■ Texto fornecido ■
┌──
Escritora equatoriana explora mitos, ancestralidade e terror em rave nos Andes
Em entrevista ao Diário do Nordeste, Mónica Ojeda compartilhou as referências para criação da obra “Xamãs elétricos na festa do sol”
Uma literatura que assombra pela contemplação. Muito depois de fechar “Xamás Elétricos na Festa do Sol”, o livro de Mónica Ojeda segue ecoando em seus leitores. A obra, último lançamento da escritora equatoriana no Brasil, tece uma narrativa sobre mitos, ancestralidade e terror durante o festival do Ruído Solar, uma rave nos Andes.
Costurada com muitas vozes, a escritora avalia que seu romance é uma sinergia de todas elas. “Não há uma mais importante que outra: juntas formam um caleidoscópio", explicou Mónica em entrevista ao Diário do Nordeste.
Tudo é atravessado por um vulcão, um tremor profundo. As músicas carregam ecos de tempos longínquos, de histórias que estavam ali antes das caravanas, das pestes, dos extermínios. Antes mesmo das gangues da obra de Ojeda.
Os primeiros capítulos acompanham um grupo de jovens na rave: Pamela, Pedro, Mario, Nicole e Noa. Em uma escrita sinestésica, os personagens olham o quente, escutam o palpitar de pedras e tateiam os sons.
Na tradução do espanhol para o português, Silvia Massimini Felix priorizou uma escolha lexical mais crua e sensorial para reproduzir a cadência vertiginosa da escrita nos trechos que se passam durante o festival.
“(São) vários narradores, cada qual com sua forma de narrar específica, mas todos eles revelando uma linguagem acelerada, fragmentada, quase febril — acompanhando o transe coletivo, a atmosfera caótica da rave e os estados alterados de consciência”.
Conexão com o mundo pela música
Aqueles atraídos ao festival do Ruído Solar, são os perdidos no mundo. Os personagens anseiam formas de conexão em meio a um cenário de violência. Tempestades, trovões e erupções atravessam a narrativa. A terra parece instável, tudo prestes a ebulir.
No páramo que carrega vozes antigas, as canções tocadas sublimam a violência que os personagens vivem e refundem o mundo. A travessia no deserto evidencia o que está por trás da névoa.
└──
■ Problema proposto ■
Dê continuidade ao texto sobre o romance de Mónica Ojeda a partir do ponto em que ele termina. As entradas não têm nenhum papel nesta atividade.

Linhas do conjunto de dados:
┌──
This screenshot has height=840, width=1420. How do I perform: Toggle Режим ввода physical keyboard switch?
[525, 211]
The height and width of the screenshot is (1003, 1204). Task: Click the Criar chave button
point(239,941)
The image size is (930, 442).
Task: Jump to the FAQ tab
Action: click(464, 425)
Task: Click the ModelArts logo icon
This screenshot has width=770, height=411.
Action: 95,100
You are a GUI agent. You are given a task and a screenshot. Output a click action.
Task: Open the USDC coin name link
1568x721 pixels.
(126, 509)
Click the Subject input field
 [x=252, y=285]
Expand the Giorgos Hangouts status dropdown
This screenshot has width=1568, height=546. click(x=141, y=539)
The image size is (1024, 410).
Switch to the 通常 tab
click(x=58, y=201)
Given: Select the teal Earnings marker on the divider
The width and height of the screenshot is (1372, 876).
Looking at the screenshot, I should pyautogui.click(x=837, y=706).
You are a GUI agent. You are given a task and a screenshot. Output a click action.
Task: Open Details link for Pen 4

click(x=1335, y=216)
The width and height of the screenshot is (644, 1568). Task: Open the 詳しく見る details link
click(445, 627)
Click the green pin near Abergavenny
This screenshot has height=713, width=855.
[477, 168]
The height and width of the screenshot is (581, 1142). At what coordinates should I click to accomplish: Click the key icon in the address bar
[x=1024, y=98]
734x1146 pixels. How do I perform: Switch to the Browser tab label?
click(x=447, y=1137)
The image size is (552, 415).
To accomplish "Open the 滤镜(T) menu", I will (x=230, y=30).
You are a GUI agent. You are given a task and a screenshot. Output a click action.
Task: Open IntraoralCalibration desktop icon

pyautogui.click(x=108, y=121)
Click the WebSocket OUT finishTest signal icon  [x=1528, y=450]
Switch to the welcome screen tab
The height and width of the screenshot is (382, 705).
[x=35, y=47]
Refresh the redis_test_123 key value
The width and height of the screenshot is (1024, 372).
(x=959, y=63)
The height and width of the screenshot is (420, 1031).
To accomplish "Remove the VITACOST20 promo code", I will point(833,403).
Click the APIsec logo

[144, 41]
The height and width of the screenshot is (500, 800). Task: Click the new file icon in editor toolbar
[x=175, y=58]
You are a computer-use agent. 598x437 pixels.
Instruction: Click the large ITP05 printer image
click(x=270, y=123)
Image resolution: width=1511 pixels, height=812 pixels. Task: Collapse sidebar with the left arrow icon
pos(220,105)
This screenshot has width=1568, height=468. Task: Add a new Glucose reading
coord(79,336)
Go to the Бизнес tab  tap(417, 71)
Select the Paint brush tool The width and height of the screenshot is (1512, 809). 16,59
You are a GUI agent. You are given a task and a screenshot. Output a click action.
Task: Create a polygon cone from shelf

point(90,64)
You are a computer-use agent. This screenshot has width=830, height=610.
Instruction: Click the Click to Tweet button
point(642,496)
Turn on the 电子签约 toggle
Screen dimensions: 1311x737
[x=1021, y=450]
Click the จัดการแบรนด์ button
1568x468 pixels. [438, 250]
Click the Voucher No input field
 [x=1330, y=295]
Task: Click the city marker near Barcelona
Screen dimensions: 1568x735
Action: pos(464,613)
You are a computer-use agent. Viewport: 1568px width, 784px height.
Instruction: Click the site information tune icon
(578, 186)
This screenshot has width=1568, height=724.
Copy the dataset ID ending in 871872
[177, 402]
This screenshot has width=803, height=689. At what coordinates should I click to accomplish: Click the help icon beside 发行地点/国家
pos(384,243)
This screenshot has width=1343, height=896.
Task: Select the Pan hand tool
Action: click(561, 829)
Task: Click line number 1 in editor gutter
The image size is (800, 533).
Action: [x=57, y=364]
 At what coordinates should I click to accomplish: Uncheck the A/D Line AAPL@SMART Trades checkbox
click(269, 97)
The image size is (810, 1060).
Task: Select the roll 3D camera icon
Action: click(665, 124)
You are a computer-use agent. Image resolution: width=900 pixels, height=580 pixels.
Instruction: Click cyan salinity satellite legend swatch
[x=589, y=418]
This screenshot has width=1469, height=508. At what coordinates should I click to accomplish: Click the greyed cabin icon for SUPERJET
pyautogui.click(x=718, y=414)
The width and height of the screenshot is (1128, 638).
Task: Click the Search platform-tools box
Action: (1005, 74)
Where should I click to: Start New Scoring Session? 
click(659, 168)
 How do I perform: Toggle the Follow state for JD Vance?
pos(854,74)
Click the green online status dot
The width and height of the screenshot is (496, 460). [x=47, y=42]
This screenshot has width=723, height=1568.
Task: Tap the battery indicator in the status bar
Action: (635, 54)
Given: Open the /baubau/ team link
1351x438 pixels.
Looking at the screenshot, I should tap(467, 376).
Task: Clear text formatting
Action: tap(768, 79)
└──
■ Resultado do exercício ■
“A música revigora o corpo e, ao mesmo tempo, acolhe emoções complicadas como o medo e a perda. A música cuida dos nossos corações. A linguagem da música é uma que não precisa de palavras, uma que também abraça o silêncio”.
O livro de Ojeda pede calma e paciência. Como um café árabe, é preciso de tempo para decantar. Descobrimos, com o tempo, a beleza do árido e do pedregoso.
Variação rítmica do texto
Uma das potências do livro reside na variação rítmica do texto de Mónica, que integra a tradição do gótico latino-americano feminino. A equatoriana cria imagens sensoriais, quase alucinógenas, e garante uma imersão profunda aos estados emocionais e psicológicos dos personagens.
Mónica tem uma escrita visceral, quase tátil, conseguindo equilibrar o caótico e lírico, destacou Silvia. Ainda que as frases por vezes surjam de modo quase abrupto, ela também consegue inserir longos fluxos de consciência.
"Acho que Xamãs é um livro de musicalidade intensa, uma espécie de partitura emocional que vai se transformando ao longo do livro — e meu trabalho como tradutora, neste caso, foi também o de uma intérprete que precisa sentir a mudança do compasso e acompanhar o movimento sem quebrar a harmonia original", disse Silvia, uma das principais tradutoras do espanhol no Brasil.
Mitos e ancestralidade
Paralelo às experiências dos personagens no páramo, uma trama familiar vai surgindo. A história é atravessada sobretudo pela figura da avó de Noa (ou sua ausência). Como o personagem Seymour que assombra os outros membros da família Glass, ela consolida sua presença invisível e incapturável.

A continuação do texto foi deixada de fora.